Starting point is 00:10:53 This is an architecture designer problem. This is part of the PPA holy grail where people are trying to optimize performance, save power and optimize area, especially with AI chips, which is very good because when mobile computing was on, everybody was talking about low power and then HPC was considered to be not sensitive to the power needs, but now with AI chips hungry for energy, everybody is looking
Starting point is 00:11:20 to build low power solutions. So PPA is now center stage, even for high performance compute. So what we've done is we've built this push button tool that can provide a very quick feedback loop on hardware utilization and redundancy. So what it does is it takes in a design and it does all of the analysis
Starting point is 00:11:43 on different components in the design and it can categorize them and tell you which components are totally redundant, which components are partially utilized, quite fine-grained model of redundancy. It is not purely syntactical, but it actually does a semantic analysis under the hood automatically and then projects out these reports in a very easy to read format. And we've been testing this as part of the bring up. So it's quite a cool solution, and such solutions do not exist
Starting point is 00:12:17 in the industry today at all. Interesting. So how extensively has this app been tested? I mean, is it out in production? Are people using it? Yeah, so we've been trying to work with some of our customers and we've been testing different benchmarks
Starting point is 00:12:33 in the open source domain. So we've tested this on 80 plus designs so far, processors, GPUs, NOX, SOC peripherals. We've learned a lot about how different people build their designs and how very surreal redundancies remain in them. So we found loads of hidden, unutilized redundant gates and registers. So in the near future, we will be putting out a white paper or some kind of report where we can present our results. But yeah, I mean, it's early days.

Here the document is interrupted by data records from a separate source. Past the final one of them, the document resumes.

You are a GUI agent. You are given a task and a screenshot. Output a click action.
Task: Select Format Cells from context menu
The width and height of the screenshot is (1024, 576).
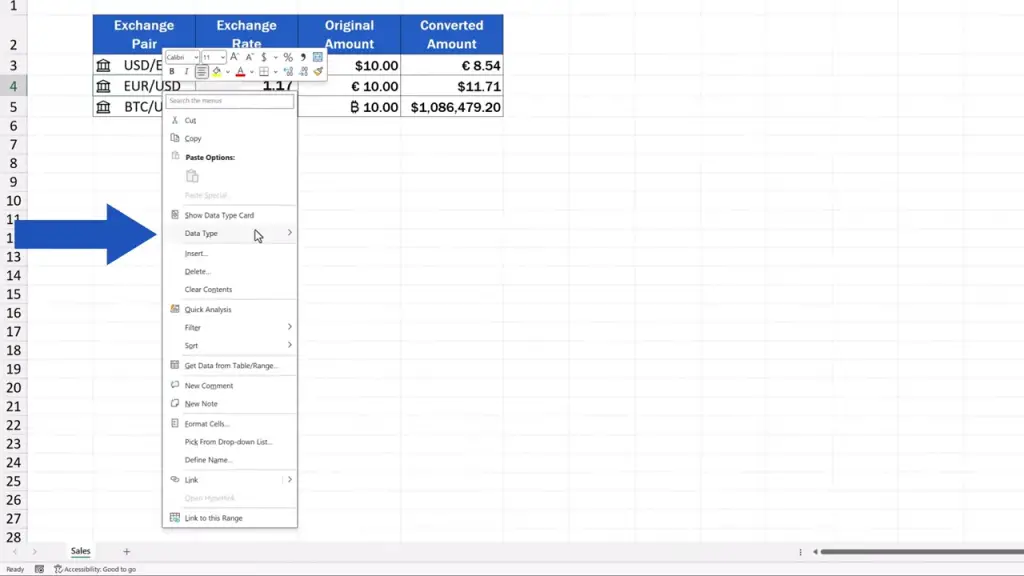click(x=207, y=424)
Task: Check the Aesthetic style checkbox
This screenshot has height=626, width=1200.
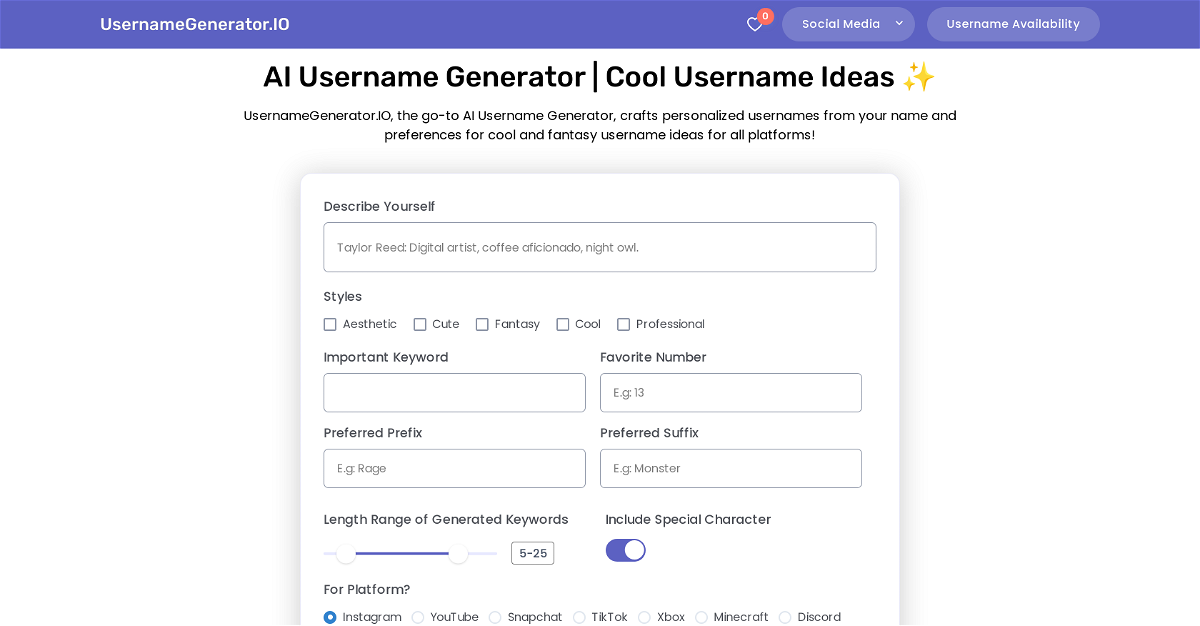Action: click(x=330, y=324)
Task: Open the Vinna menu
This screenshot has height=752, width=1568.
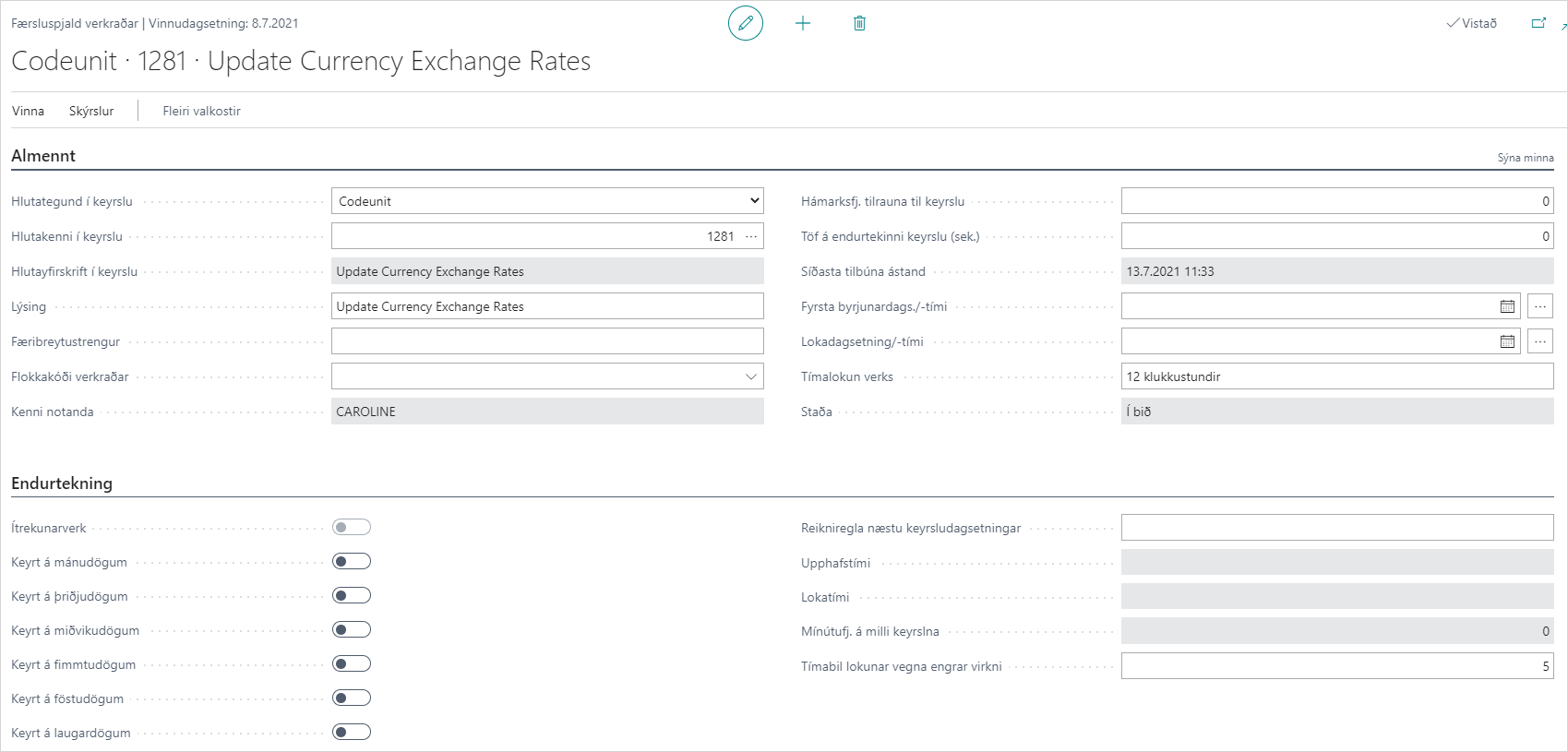Action: 28,111
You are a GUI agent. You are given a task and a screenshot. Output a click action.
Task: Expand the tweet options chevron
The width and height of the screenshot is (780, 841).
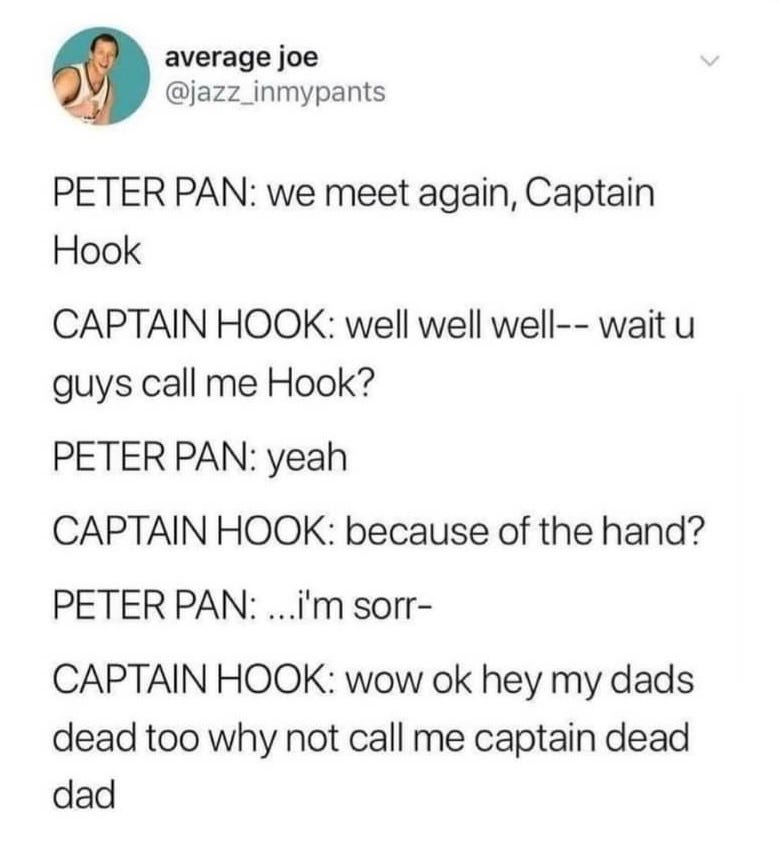click(x=711, y=61)
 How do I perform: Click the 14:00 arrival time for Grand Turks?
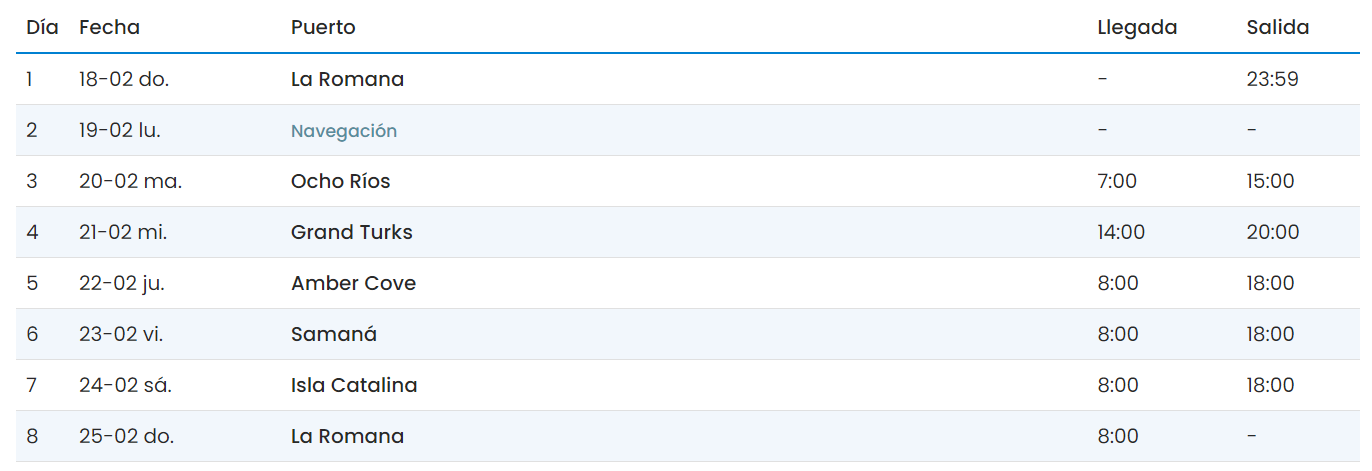tap(1121, 232)
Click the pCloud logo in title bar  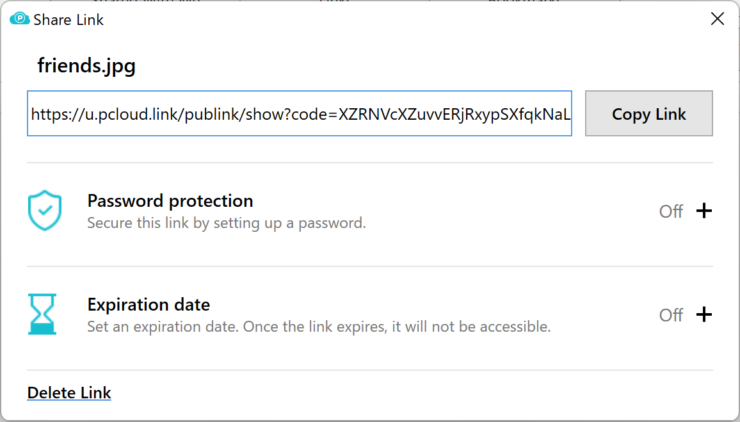pos(19,19)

Starting point is 00:13:08 We've literally just launched it, but the testing in-house has been quite thorough. Excellent. So how does someone get a hold of this app? Yeah, so people can register their interest on our website. Go to www.aximized.com slash footprint and we will get back and get in touch with you and we'll let you know how to download it and how to use it. Terrific. So what other plans do you have for 2025 and beyond? You know, give me a crisp wall view of the future. Yeah, so we are continuing to invest more
Starting point is 00:13:45 in building these custom solutions and we want to push the frontiers of these even more this year and also in coming years, we are looking to build lots more of these custom solutions. Also, a lot of requests is coming down my way for training more engineers across the industry. Also, the demand for services is growing so we will be of course engaging with strategic customers to do more work on signing off some quality work. So yeah exciting time for
Starting point is 00:14:16 us in Formal. This is of course reflected in our company growth and the attention we are getting from some of the best-known names and semiconductors. Yeah and we'll see you at DesignCon 2025 coming up in a couple weeks and we can talk again there. 3DCon is yeah we'll be there with my team. We are hoping to show demos of the footprint and formalize app and talk to people about how we can help make sure that chips don't have bugs before they hit the market, you know That would be exciting discussion Well, I look forward to seeing you there. We'll talk again. Great. Great talking to you then. Thank you That concludes our podcast thank you all for listening and have a great day.